The next hour was interspersed with whining about brushing teeth and getting lunch boxes and water bottles out of bags so that they could be repacked for school. There was a small period of quiet as Home and Away sapped out their brains, before they were shipped off to bed to read a book.
When the mum finally collapsed into bed later that night, after putting on a load of washing, finished packing the dishwasher and starting it again, cleaned the kitchen, found clothes for the next day, threatened the kids sixteen times to “just go to bed and stay in bed!”, she thought to herself… “Why don’t parents ever get a Star of the Week award? For washing and cleaning? For taking the kids to dance and footy and tennis and guitar lessons? For cooking and keeping their bellies full? For breaking up the continuous fights?”

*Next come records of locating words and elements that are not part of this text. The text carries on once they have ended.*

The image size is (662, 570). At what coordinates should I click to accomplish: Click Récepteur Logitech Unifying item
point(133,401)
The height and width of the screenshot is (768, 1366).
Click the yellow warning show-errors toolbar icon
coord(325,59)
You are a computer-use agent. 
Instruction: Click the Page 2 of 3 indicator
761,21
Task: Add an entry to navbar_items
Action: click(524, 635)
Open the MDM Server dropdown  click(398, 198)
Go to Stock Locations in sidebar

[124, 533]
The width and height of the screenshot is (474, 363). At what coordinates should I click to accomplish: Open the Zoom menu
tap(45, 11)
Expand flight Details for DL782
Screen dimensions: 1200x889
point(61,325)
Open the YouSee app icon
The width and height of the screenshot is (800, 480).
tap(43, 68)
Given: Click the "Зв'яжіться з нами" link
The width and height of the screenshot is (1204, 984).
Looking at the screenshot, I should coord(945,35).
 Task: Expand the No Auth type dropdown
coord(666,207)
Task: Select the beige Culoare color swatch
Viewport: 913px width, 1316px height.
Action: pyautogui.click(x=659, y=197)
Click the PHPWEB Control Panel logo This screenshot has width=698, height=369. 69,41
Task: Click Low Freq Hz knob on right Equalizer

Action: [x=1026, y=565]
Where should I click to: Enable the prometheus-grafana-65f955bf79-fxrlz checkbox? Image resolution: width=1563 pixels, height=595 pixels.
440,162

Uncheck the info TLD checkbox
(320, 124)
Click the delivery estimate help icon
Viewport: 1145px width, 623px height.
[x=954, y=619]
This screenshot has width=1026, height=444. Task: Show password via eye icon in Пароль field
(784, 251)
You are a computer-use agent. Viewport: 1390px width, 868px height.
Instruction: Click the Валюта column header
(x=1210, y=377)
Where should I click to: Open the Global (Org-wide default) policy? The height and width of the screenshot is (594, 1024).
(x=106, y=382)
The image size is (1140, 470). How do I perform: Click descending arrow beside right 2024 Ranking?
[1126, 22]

And then she remembered, the quiet appreciation of her daughter as she was saying good night to her, “Today was the best day ever. Thank you for letting me do dance, Mum.”
And the excitement after footy training: “Did you see me tackling, Mum? And catching the footy when it was high in the air?”
And the game of hide and seek with the smallest child, when she had laid in the bath giggling at her daughter who could hear her name being called as a hint for the right direction to go in, but still couldn’t see her Mum in the bottom of the tub, so she was knocking on the wall saying, “Hello Mum, are you in there?” thinking she was inside the walls.
That’s probably close enough for a Star of the Week award. Even if frustration does play a major part in the course of every day.